Scientists have discovered a new hole, and I know what you’re thinking — “buddy, what’s that got to do with me?” Well, I’ll tell you, buddy. Nothing!

Still, you might as well learn about it since you’re already here. Plus the researchers who found it are calling it a “very exciting discovery,” so I think it would at least be polite to feign interest.
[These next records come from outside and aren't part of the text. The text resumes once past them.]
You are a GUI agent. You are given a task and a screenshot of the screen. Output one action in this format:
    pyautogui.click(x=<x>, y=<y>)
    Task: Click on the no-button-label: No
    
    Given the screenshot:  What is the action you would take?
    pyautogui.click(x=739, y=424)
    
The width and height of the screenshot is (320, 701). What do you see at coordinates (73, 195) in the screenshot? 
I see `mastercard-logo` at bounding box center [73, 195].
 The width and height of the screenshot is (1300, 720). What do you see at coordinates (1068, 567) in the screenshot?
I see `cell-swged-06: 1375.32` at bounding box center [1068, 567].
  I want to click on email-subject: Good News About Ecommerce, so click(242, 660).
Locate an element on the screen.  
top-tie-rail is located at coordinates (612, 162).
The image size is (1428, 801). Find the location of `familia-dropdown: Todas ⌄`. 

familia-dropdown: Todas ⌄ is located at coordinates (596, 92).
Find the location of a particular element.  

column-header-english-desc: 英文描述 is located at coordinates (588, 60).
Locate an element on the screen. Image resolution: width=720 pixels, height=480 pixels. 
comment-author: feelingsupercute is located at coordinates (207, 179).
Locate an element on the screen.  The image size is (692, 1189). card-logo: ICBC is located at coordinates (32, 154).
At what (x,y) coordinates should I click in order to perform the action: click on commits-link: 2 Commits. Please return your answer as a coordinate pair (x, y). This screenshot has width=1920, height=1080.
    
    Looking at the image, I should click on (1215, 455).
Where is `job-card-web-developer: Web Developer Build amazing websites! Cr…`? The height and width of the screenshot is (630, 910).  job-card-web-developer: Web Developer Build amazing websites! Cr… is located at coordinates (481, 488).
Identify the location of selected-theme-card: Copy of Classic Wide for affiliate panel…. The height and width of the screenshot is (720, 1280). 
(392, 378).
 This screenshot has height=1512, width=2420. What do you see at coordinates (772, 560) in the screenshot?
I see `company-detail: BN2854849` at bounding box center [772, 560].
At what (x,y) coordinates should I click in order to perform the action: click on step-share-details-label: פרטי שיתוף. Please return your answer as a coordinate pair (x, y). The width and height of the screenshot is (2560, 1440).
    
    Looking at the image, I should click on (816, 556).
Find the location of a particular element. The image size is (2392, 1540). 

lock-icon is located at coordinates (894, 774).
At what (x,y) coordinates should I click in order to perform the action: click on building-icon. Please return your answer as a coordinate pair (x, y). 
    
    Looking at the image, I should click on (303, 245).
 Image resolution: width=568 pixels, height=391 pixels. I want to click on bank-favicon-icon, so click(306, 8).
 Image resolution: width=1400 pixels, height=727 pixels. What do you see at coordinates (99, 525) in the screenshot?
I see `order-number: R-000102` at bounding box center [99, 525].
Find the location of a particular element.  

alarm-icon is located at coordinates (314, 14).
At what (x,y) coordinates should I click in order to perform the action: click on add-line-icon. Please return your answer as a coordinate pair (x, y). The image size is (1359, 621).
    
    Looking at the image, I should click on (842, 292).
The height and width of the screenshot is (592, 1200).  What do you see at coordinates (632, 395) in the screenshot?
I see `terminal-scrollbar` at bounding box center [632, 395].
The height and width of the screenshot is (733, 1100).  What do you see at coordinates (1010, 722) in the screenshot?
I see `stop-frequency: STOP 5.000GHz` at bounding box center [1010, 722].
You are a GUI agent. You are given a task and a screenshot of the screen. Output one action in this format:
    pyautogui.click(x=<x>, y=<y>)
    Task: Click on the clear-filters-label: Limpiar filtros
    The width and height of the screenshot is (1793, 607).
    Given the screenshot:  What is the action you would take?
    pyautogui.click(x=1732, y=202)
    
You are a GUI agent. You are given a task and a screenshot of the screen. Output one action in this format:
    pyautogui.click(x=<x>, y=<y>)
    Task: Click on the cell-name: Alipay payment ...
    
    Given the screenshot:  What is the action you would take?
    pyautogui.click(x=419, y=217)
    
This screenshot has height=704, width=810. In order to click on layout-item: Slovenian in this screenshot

They worked really hard on the hole, and got their research published today in the journal Nature Astronomy, and now it’s our duty to listen.

The hole in question is a dormant black hole, it’s nine times the mass of the sun, and it’s the first of its kind ever found outside of the Milky Way. (“Oh my god…” ← that’s what you should be saying.) There have been other outside-of-the-Milky-Way dormant hole rumors, but according to the researchers (who’ve worked together in the past to debunk other so-called black hole “discoveries”) this black hole is “the first to be unambiguously detected outside our galaxy.”

A stellar-mass black hole forms when a star dies, as you may know, and the fact that it’s “dormant” means it doesn’t emit the sort of X-ray radiation that typically allows black holes to be found. “It is incredible that we hardly know of any dormant black holes,” said study co-author Pablo Marchant in a press release about the hole, “given how common astronomers believe them to be.” I was just thinking that the other day.

This black hole is part of a binary system and orbits a hot, blue star that is 25 times the sun’s mass. (A black hole orbiting a hot star? Ha, ummm, Ben Affleck much??) The dormant hole is called VFTS243, and the dead star that led to its creation seemingly vanished without a supernova explosion. If this — something deemed a “direct-collapse scenario” — is determined to be true, study co-author Tomer Shenar believes it will have “enormous implications for the origin of black hole mergers in the cosmos.” Pretty big stuff …

The study is based on six years of observations gathered through the use of the European Southern Observatory’s (ESO’s) “Very Large Telescope.” And that’s what the real name of that is.